Chamu Chibhabha

Personal information
- Full name: Chamunorwa Justice Chibhabha
- Born: 6 September 1986 (age 39) Masvingo, Zimbabwe
- Nickname: Cham
- Batting: Right-handed
- Bowling: Right-arm medium
- Role: All-rounder
- Relations: Julia Chibhabha (sister)

International information
- National side: Zimbabwe (2005–present);
- Test debut (cap 96): 28 July 2016 v New Zealand
- Last Test: 12 February 2023 v West Indies
- ODI debut (cap 88): 31 August 2005 v New Zealand
- Last ODI: 23 January 2023 v Ireland
- ODI shirt no.: 33
- T20I debut (cap 2): 28 November 2006 v Bangladesh
- Last T20I: 10 November 2020 v Pakistan
- T20I shirt no.: 33

Domestic team information
- 2006–present: Southerns
- 2003–2005: Mashonaland

Career statistics
| Competition | ODI | T20I | FC | LA |
| Matches | 109 | 36 | 109 | 245 |
| Runs scored | 2,474 | 667 | 5,423 | 6,127 |
| Batting average | 23.12 | 19.05 | 27.95 | 26.75 |
| 100s/50s | 0/16 | 0/5 | 7/28 | 4/38 |
| Top score | 99 | 67 | 149 | 155* |
| Balls bowled | 1,679 | 323 | 6,751 | 3,750 |
| Wickets | 35 | 14 | 124 | 92 |
| Bowling average | 46.60 | 32.50 | 30.98 | 35.32 |
| 5 wickets in innings | 0 | 0 | 2 | 0 |
| 10 wickets in match | 0 | 0 | 0 | 0 |
| Best bowling | 4/25 | 3/18 | 5/66 | 4/25 |
| Catches/stumpings | 34/– | 9/– | 61/– | 80/– |
- Source: ESPNcricinfo, 12 February 2023

= Chamu Chibhabha =

Zimbabwean cricketer

Chamunorwa Justice "Chamu" Chibhabha (born 9 September 1986) is a Zimbabwean cricketer who bats right-handed and bowls right-arm medium pace. In January 2020, Zimbabwe Cricket named him as the captain of Zimbabwe's One Day International (ODI) and Twenty20 International (T20I) squads on an interim basis.

==Domestic career==
Chibhabha made his maiden first-class century at Harare against Sri Lanka A. The match was drawn, and he made 40 and 103. In his previous first-class match, against South Africa Academy, he made 98 before being run out.

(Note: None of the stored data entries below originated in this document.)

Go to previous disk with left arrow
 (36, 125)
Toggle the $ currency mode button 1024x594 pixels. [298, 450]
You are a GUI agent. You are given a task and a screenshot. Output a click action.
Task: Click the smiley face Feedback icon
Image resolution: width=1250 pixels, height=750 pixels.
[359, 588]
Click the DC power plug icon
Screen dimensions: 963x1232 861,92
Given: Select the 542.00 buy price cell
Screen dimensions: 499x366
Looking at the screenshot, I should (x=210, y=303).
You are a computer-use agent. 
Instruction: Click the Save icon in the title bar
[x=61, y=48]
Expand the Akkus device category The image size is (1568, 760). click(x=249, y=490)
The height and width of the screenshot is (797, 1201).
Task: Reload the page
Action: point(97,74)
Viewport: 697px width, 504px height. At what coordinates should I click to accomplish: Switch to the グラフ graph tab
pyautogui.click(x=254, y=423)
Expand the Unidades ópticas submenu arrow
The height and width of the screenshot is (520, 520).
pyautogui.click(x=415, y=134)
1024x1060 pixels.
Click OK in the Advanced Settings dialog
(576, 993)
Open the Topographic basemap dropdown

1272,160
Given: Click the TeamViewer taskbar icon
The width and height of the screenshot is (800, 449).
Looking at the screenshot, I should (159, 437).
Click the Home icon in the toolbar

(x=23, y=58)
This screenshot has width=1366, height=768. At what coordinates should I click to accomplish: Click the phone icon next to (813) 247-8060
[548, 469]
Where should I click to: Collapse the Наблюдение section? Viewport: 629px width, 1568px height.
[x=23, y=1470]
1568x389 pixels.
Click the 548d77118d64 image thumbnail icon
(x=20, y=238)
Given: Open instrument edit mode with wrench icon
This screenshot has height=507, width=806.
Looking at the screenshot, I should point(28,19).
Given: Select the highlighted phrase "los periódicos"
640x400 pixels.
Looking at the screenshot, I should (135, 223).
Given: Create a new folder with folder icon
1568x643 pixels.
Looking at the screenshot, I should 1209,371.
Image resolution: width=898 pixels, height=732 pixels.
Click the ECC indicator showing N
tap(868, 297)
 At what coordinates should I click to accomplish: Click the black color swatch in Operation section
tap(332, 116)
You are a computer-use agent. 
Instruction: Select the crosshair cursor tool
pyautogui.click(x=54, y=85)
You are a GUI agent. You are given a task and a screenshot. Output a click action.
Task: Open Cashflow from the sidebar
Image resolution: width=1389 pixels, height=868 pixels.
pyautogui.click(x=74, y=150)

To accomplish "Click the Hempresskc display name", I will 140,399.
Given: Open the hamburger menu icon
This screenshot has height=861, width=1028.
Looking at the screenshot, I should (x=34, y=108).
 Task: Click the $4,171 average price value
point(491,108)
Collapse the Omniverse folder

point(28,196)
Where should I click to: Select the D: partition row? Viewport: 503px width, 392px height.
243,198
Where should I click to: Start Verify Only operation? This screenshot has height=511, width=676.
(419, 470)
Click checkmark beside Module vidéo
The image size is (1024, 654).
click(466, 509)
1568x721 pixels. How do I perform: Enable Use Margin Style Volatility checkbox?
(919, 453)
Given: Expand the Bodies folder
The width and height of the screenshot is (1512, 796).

He was the leading wicket-taker for the Mashonaland Eagles in the 2018–19 Logan Cup, with sixteen dismissals in five matches. In December 2020, he was named as the captain of the Eagles for the 2020–21 Logan Cup.

==Personal life==
His sister Julia Chibhabha also plays international cricket for the Zimbabwe national women's team. She was captain for Zimbabwe's World Cup qualifiers in Pakistan in November 2007.

==International career==
Chibhabha made a duck on international debut, against New Zealand during the 2005–06 Videocon Tri–Series. Chibhabha has also played first class matches for Mashonaland, and earned a recall to the national side in April 2006, when the team toured West Indies. In the first ODI, he top scored with 55, but his six overs cost thirty runs, and Zimbabwe lost by five wickets.

Chibhabha showed excellent talent during the Indian tour of Zimbabwe in 2015. He was the highest run scorer in the twenty20 series and Zimbabwe won their first Twenty20 International against India. He top scored in this match with 67 and earned man of the match and man of the series as well.

In July 2016 he was named in Zimbabwe's Test squad for their series against New Zealand. On 28 July 2016 he made his Test debut for Zimbabwe against New Zealand. He played in the most ODIs for Zimbabwe before making his Test debut.

He's also having the joint record for taking the most catches by a substitute fielder in a T20I innings, along with Jeetan Patel, Eoin Morgan, Hashim Amla, Johnson Charles and Jonathan Carter.

In June 2018, he was named in a Board XI team for warm-up fixtures ahead of the 2018 Zimbabwe Tri-Nation Series.

Chibhabha was the last batsman, and the only Zimbabwe player, to be out handled the ball in an international match, before that mode of dismissal was abolished in 2017.

Following an almost two-year absence from Test cricket, Zimbabwe played a two-Test series against West Indies in February 2023, and Chibhabha played his first Test in five and a half years in the First Test.